Cassa integrazione record a marzo, boom di richieste

Da aprile 2020 a marzo 2021 autorizzate oltre 5 miliardi di ore di Cig Covid. La Regione che ha fatto più richieste è la Lombardia

Supera i cinque miliardi il numero totale di ore di cassa integrazione guadagni autorizzate dal 1 aprile 2020 al 31 marzo 2021 per l’emergenza sanitaria.

Lo si legge nell’Osservatorio dell’Inps sulla cassa integrazione con causale Covid, secondo il quale le ore di fermo chieste dalle aziende sono pari a 5.016,7 milioni di cui:

  • 2.259,5 milioni di cig ordinaria;
  • 1.728,4 milioni per l’assegno ordinario dei fondi di solidarietà;
  • 1.028,8 milioni di cig in deroga.

Solo nel mese di marzo sono state autorizzate oltre 620 milioni di ore tra cassa e assegni di solidarietà con causale Covid, un dato quasi quattro volte quello di febbraio (157,8).

Cassa integrazione Covid, i numeri Inps

Le ore di cassa integrazione ordinaria autorizzate a marzo 2021 sono state 282 milioni, quasi interamente riferite all’emergenza sanitaria, +974,8% in più rispetto a febbraio 2020 (26,2 mln). A marzo 2020 le ore autorizzate erano state 12,7 mln.
Per la cassa integrazione straordinaria sono state autorizzate 17,5 mln di ore, di cui 1,3 mln per solidarietà, con un incremento del 141% rispetto a marzo 2020 (7,3 mln). Rispetto a febbraio 2021 si registra una variazione congiunturale pari al +64%.
Gli interventi in deroga sono stati di 114,8 mln di ore, con una variazione congiunturale del +69,7% rispetto a febbraio. A marzo 2020 erano state autorizzate circa 2mila ore.
Per i fondi di solidarietà sono state autorizzate 227,6 milioni di ore, con un incremento del 231,3% rispetto a febbraio. Nel mese di marzo 2020 le ore autorizzate erano circa 739mila.

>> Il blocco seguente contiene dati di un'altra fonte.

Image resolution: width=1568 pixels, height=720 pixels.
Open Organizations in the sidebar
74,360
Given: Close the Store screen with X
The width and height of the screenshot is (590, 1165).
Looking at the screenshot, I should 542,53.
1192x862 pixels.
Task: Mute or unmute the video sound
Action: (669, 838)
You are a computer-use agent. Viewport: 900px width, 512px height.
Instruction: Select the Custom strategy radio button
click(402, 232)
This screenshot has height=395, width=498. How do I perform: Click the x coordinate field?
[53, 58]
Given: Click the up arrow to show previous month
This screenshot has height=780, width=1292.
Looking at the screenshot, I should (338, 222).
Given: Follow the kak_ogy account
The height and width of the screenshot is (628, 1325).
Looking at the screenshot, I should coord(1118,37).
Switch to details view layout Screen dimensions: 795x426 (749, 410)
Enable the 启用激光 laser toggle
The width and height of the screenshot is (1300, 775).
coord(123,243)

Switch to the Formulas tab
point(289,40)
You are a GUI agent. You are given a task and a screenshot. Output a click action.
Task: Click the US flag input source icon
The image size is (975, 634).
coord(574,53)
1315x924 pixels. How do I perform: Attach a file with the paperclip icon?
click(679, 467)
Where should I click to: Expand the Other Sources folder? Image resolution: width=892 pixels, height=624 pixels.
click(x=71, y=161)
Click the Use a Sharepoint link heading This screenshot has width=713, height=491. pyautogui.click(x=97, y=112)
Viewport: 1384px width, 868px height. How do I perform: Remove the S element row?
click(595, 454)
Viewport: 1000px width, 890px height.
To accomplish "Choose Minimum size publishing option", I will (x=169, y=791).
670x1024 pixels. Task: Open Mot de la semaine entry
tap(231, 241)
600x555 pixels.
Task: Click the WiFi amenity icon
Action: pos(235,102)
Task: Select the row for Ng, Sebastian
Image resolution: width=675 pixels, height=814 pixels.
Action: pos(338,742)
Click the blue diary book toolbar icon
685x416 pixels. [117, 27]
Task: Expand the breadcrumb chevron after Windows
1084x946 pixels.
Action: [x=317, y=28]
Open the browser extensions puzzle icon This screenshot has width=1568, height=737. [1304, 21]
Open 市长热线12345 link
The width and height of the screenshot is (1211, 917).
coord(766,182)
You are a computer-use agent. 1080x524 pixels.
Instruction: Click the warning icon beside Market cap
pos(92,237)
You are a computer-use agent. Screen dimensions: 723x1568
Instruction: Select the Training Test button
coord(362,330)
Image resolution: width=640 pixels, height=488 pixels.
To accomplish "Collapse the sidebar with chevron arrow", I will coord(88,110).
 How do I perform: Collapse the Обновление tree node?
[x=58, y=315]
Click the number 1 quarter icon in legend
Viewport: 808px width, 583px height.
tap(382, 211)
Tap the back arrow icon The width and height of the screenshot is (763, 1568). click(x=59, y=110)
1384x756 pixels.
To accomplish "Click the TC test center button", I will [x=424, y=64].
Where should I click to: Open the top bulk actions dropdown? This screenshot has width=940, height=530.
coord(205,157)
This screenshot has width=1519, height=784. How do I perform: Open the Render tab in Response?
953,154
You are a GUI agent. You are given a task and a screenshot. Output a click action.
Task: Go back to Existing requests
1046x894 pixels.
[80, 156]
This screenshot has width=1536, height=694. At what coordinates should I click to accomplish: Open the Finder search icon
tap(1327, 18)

I settori che hanno fatto più richieste di cig durante l’emergenza sanitaria

Da aprile 2020 a marzo 2021 sono state autorizzate complessivamente per emergenza sanitaria 5.016,7 mln di ore: 2.259,5 mln di cig ordinaria, 1.728,4 mln per l’assegno ordinario dei fondi di solidarietà e 1.028,8 mln di cig in deroga.
Nel mese di marzo sono state autorizzate complessivamente 620,4 mln di ore, con un incremento del 293,1% rispetto a febbraio. In particolare, le autorizzazioni si riferiscono a 63.558 aziende per la cig ordinaria con 279,1 mln di ore, a 53.708 aziende per l’assegno ordinario con 226,7 mln di ore e a 147.100 aziende per la cig in deroga con 114,7 mln di ore.

I settori che assorbono la maggior parte della cig ordinaria sono nell’ordine:

  • “fabbricazione di macchine e apparecchi meccanici ed elettrici” con 49,7 mln di ore;
  • “metallurgico” con 42 mln;
  • “industrie tessili e abbigliamento” con 37 mln;
  • “costruzioni” con 29,4 mln;
  • “pelli, cuoio e calzature” con 18 mln.

Questi cinque settori assorbono il 63% delle autorizzazioni di marzo.

Per la cig in deroga:

  • è il “commercio” il settore che ha avuto il maggior numero di ore autorizzate, con 49,3 mln;
  • seguono “alberghi e ristoranti” con 35,4 mln;
  • “attività immobiliari, noleggio, informatica, ricerca, servizi alle imprese” con 10,3 mln.

Questi tre settori assorbono l’83% delle ore autorizzate a marzo.

I settori che a marzo 2021 hanno avuto più ore autorizzate nei fondi di solidarietà sono:

  • “alberghi e ristoranti” con 94,1 mln di ore;
  • “attività immobiliari, noleggio, informatica, ricerca, servizi alle imprese” con 46,6 mln;
  • “commercio” con 33,1 mln.

Le regioni con il maggior numero di cig

La regione con il maggior numero di ore di cig ordinaria autorizzate a marzo è la Lombardia, con 63,5 mln, seguita da Piemonte con 29,2 mln e Veneto con 28,8 mln.
Per la cig in deroga, le regioni per le quali sono state autorizzate il maggior numero di ore sono state la Lombardia con 29,9 mln, il Lazio con 15,4 mln e il Veneto con 9,4 mln.
Per i fondi di solidarietà, le autorizzazioni si concentrano in Lombardia (61,7 mln), Lazio (23,8 mln), Veneto (20,2 mln), Emilia Romagna (19,2 mln).